[WORK TO BE COMPLETED]: Wherever a picture appears in the data below, omit it, and restate everything else word for word.
______
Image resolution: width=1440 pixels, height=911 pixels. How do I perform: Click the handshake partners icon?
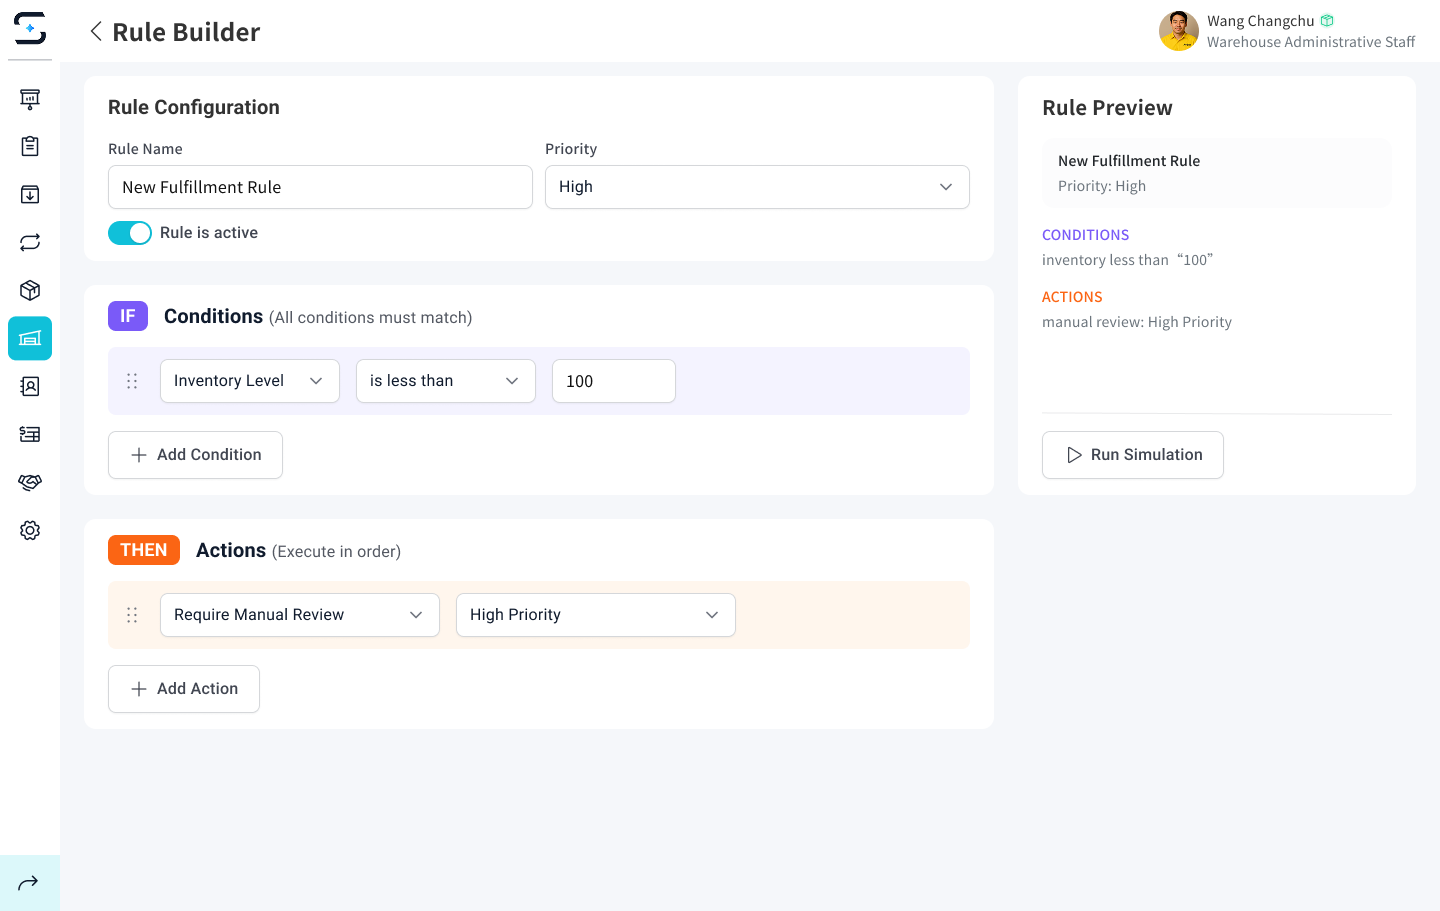click(30, 482)
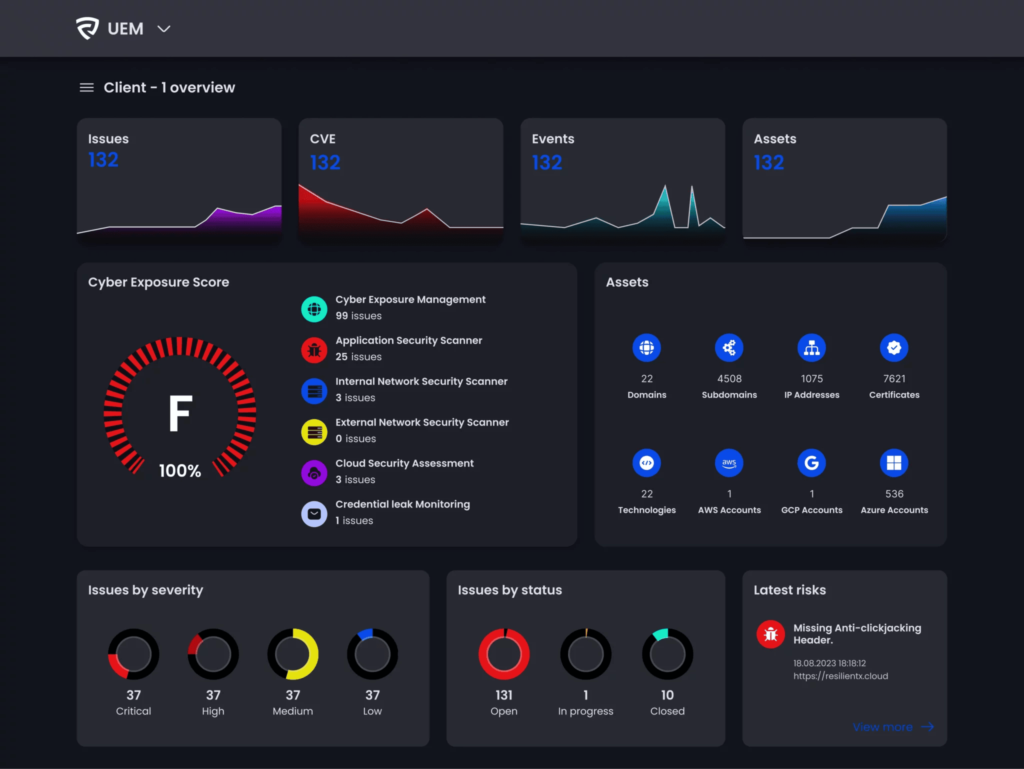This screenshot has width=1024, height=769.
Task: Open the Missing Anti-clickjacking Header risk
Action: click(856, 634)
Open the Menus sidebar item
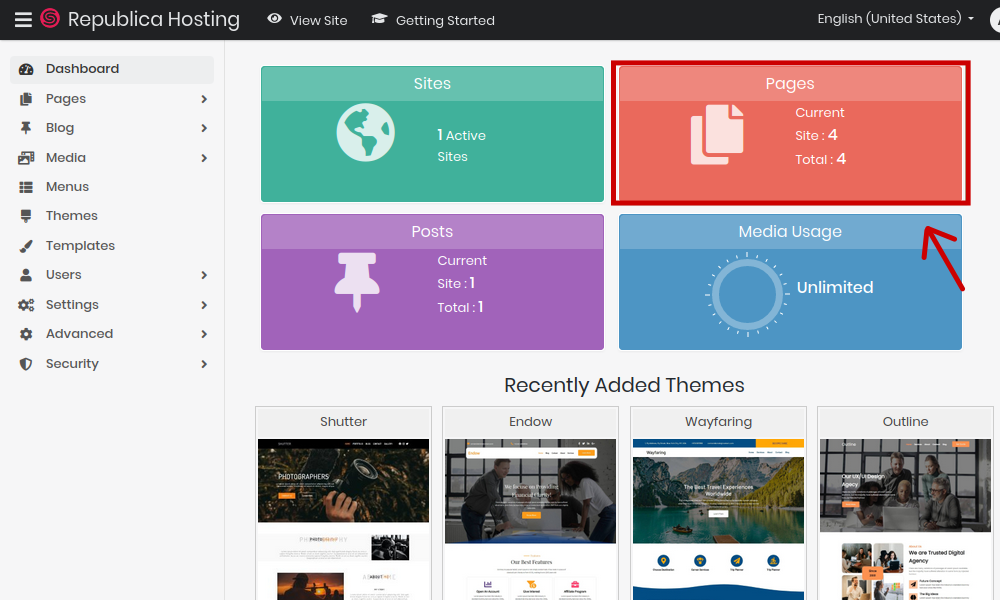The image size is (1000, 600). (67, 187)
______
[RESULT OF THIS EXERCISE]:
Image resolution: width=1440 pixels, height=911 pixels. How do I perform: Click the handshake partners icon?
click(30, 482)
This screenshot has width=1024, height=769.
Task: Open the Missing Anti-clickjacking Header risk
Action: click(856, 634)
Open the Menus sidebar item
The image size is (1000, 600). (67, 187)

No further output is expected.